Collected data entries:
══════════════════════════════
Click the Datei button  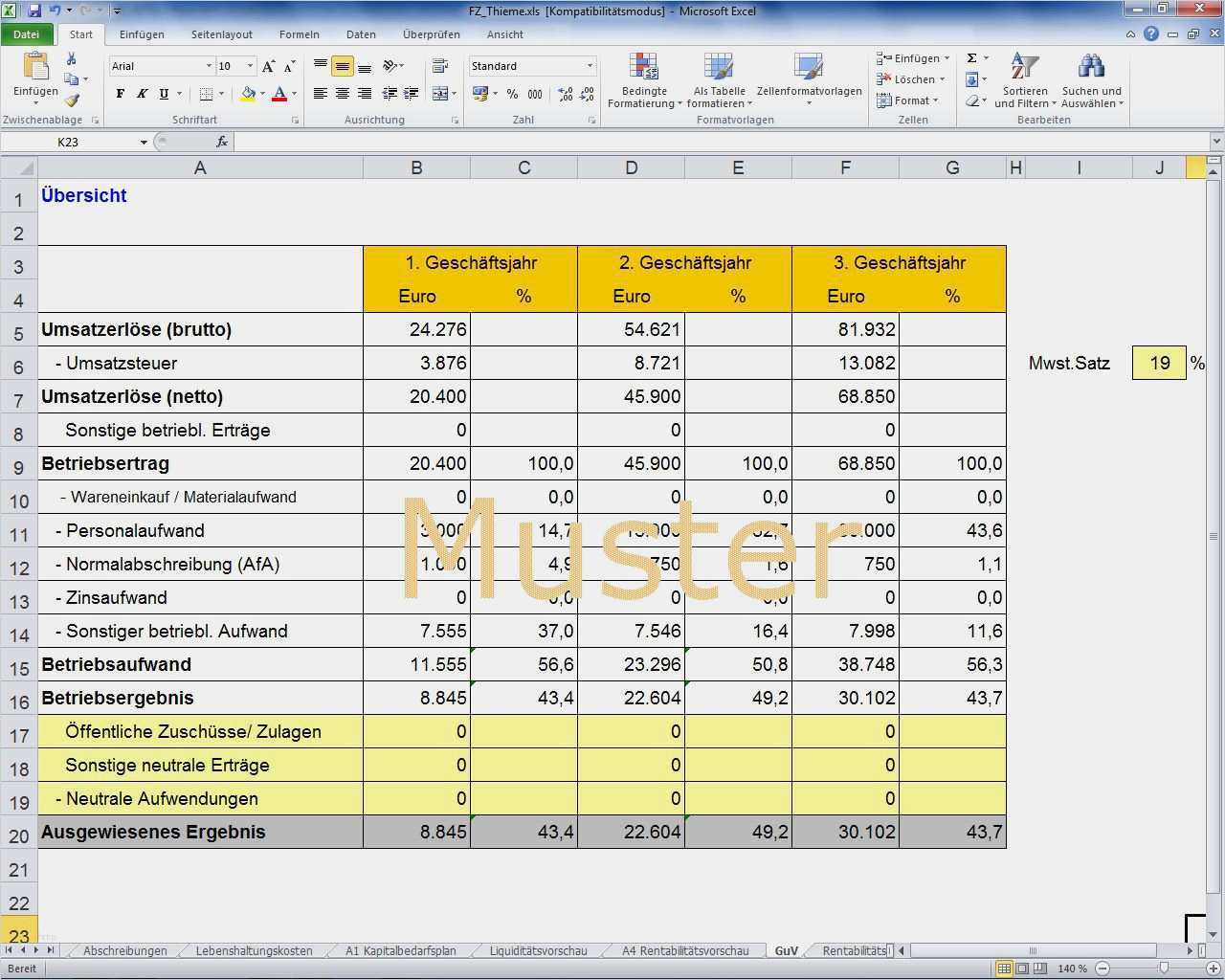[x=27, y=34]
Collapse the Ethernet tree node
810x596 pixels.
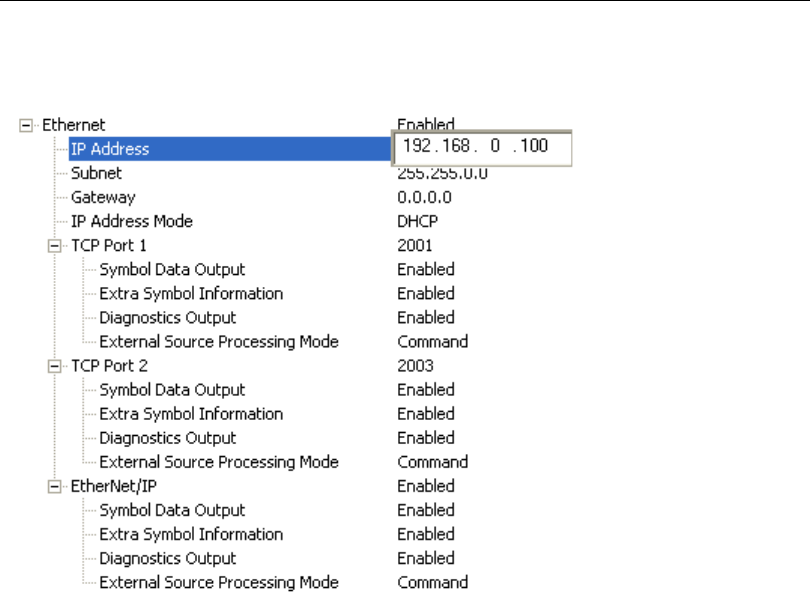point(26,126)
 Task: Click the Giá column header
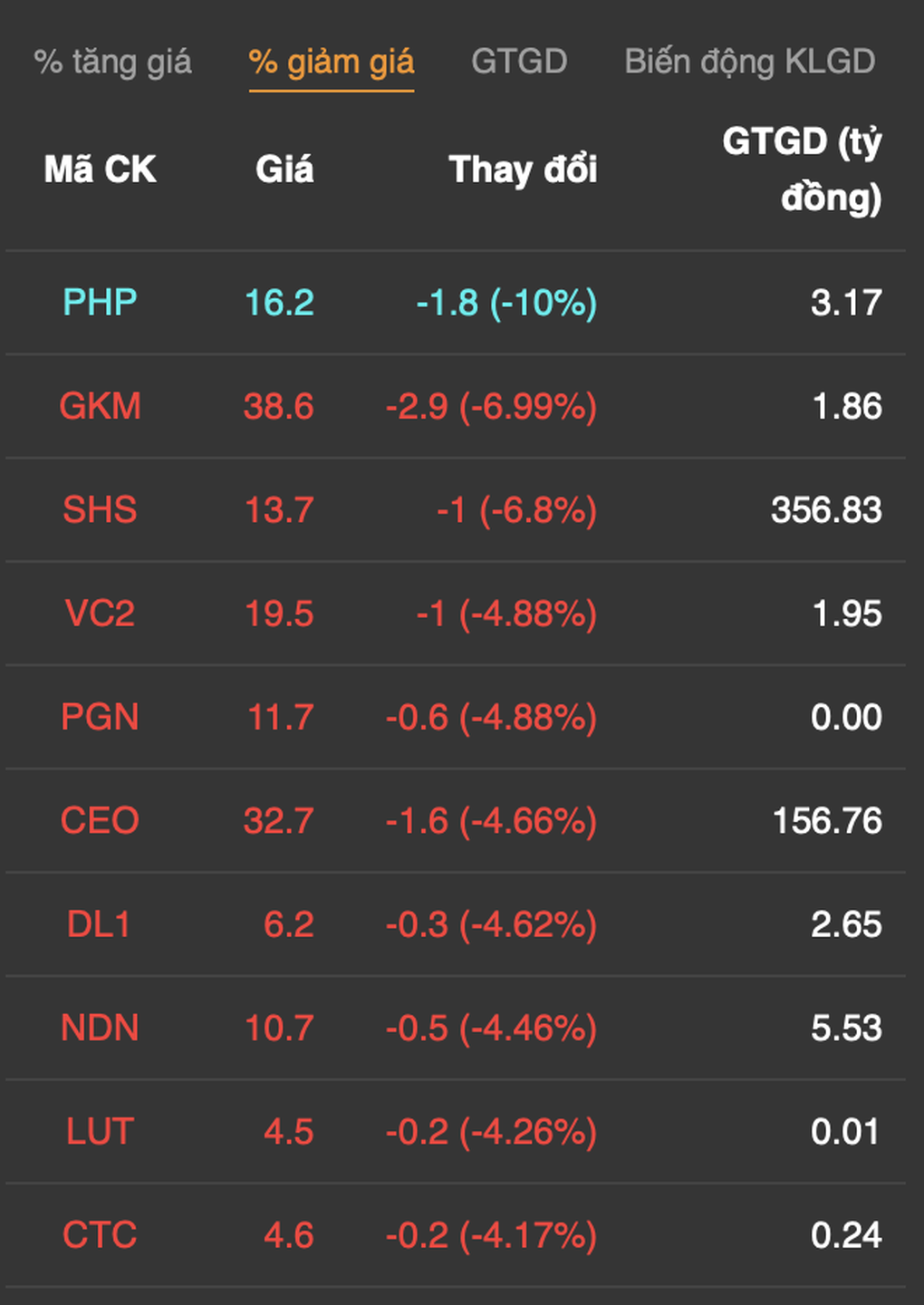(284, 169)
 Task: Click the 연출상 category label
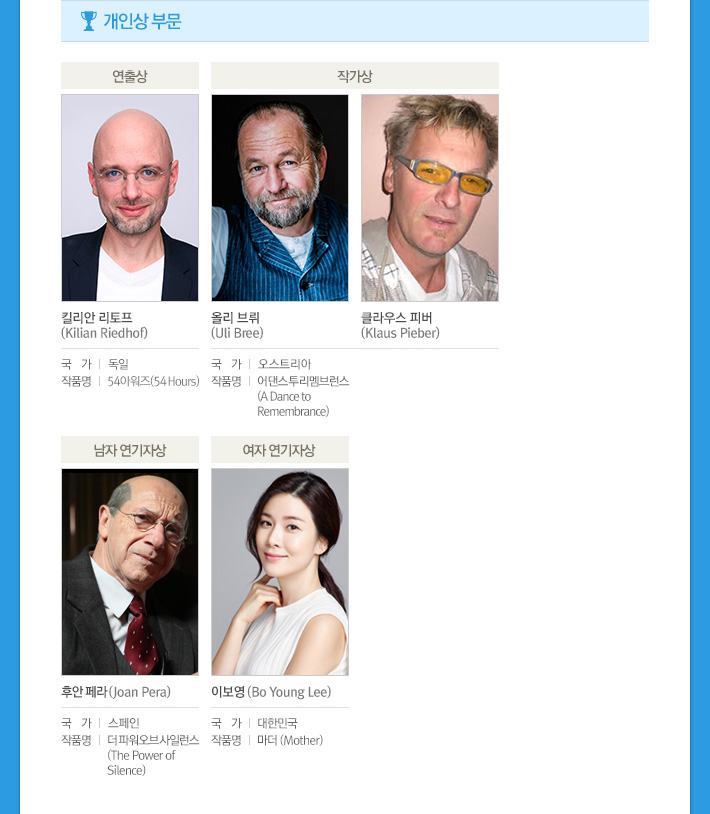click(x=130, y=76)
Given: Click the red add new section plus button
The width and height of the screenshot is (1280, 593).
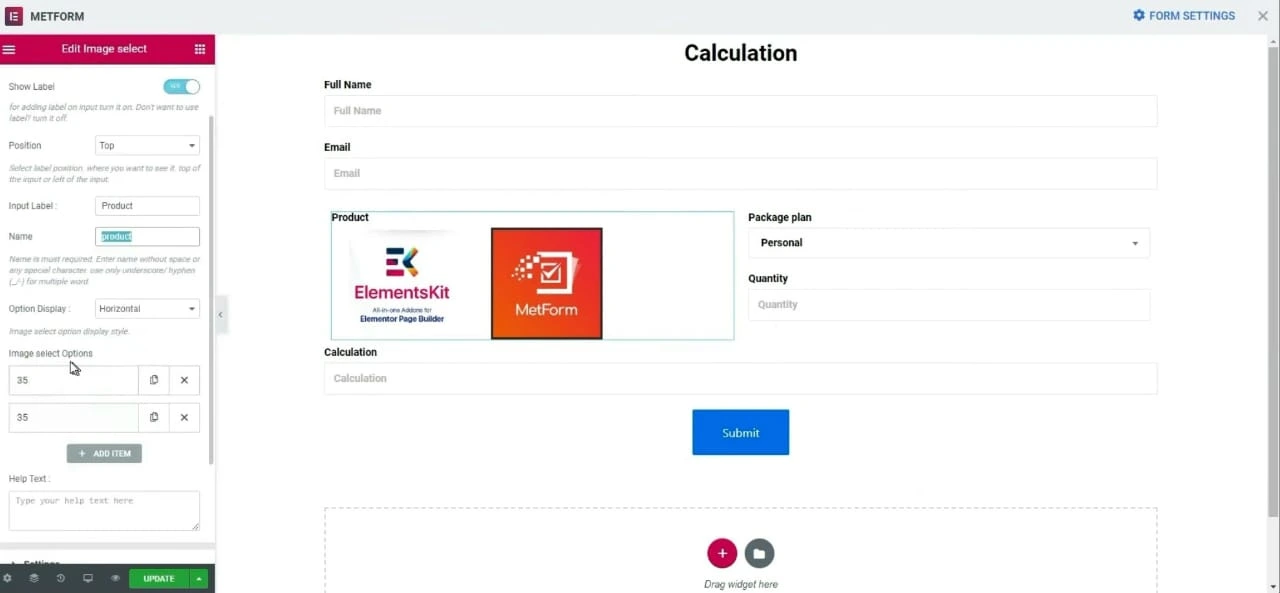Looking at the screenshot, I should 722,553.
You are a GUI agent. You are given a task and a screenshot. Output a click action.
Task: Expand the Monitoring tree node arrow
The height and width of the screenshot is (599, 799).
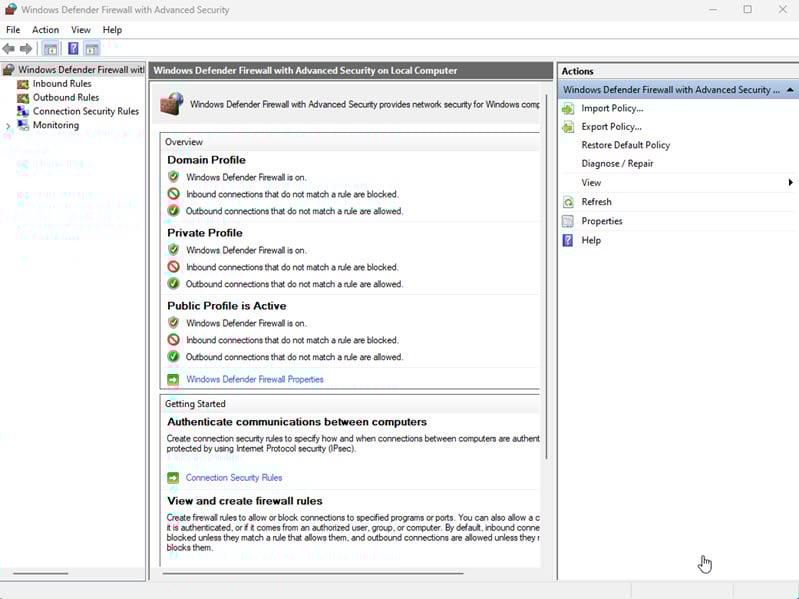click(x=9, y=126)
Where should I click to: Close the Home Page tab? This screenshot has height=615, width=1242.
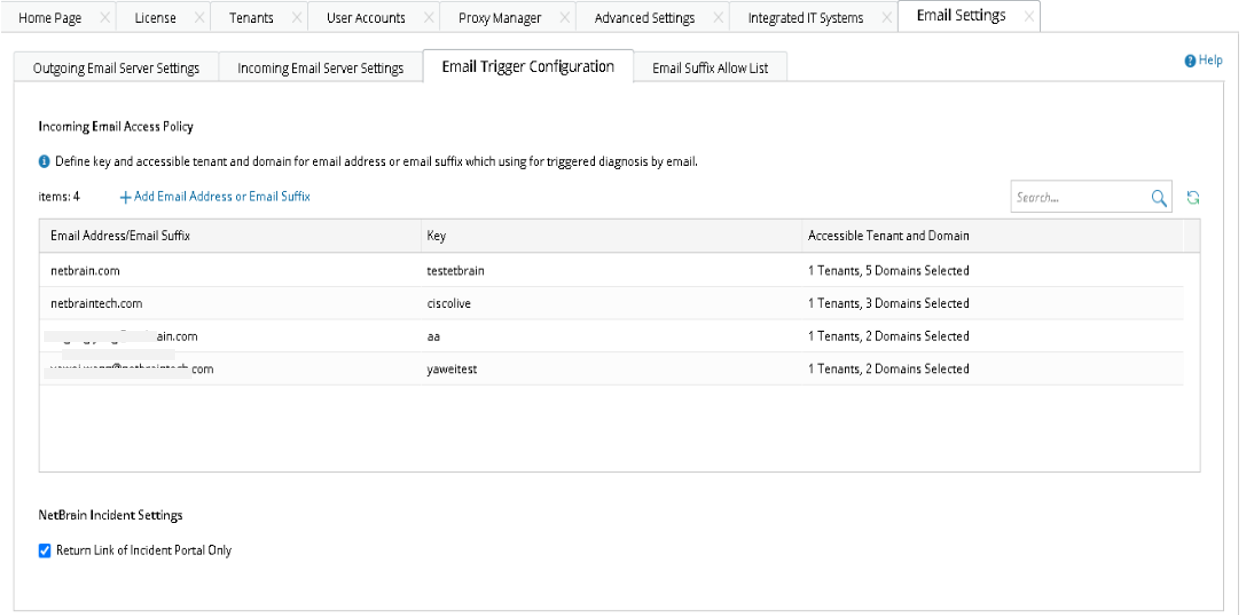tap(105, 18)
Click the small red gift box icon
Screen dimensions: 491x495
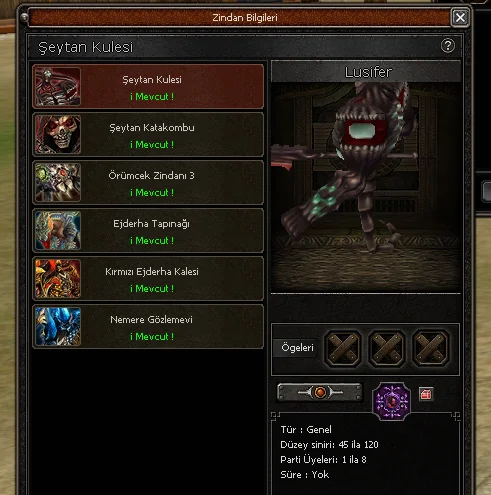pyautogui.click(x=426, y=394)

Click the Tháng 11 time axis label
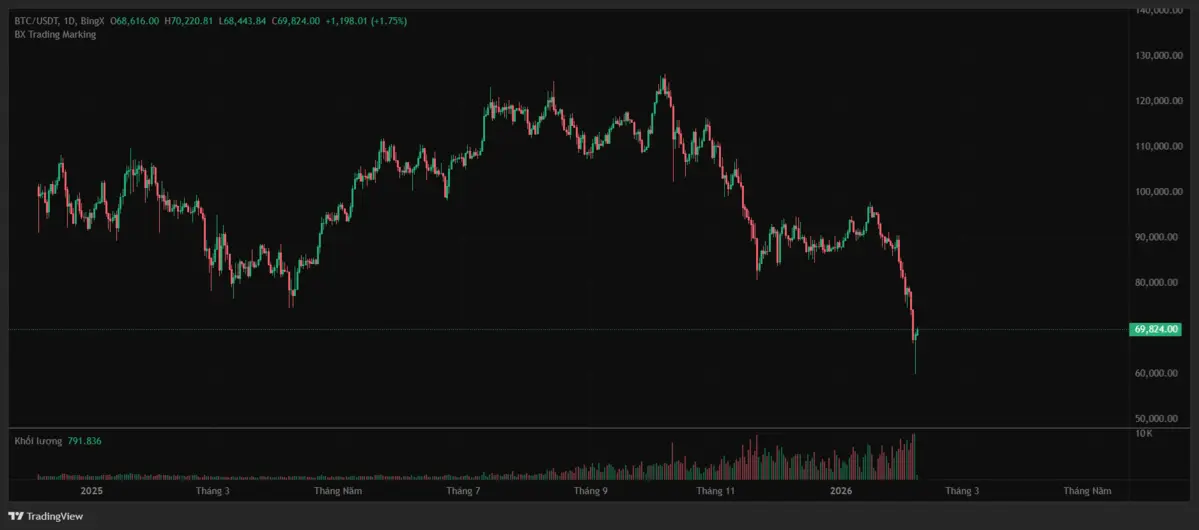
══════════════════════════════
### ASSIGNMENT
Print, please, exactly the lines from the one holding "You are a GUI" through the final line of the data, both included, while leaving out each picture.

### RESPONSE AREA
You are a GUI agent. You are given a task and a screenshot. Output a click action.
Task: Expand the Monitoring tree node arrow
The height and width of the screenshot is (599, 799).
click(x=9, y=126)
Where should I click to: Close the Home Page tab? This screenshot has height=615, width=1242.
tap(105, 18)
Click the small red gift box icon
Screen dimensions: 491x495
pyautogui.click(x=426, y=394)

Click the Tháng 11 time axis label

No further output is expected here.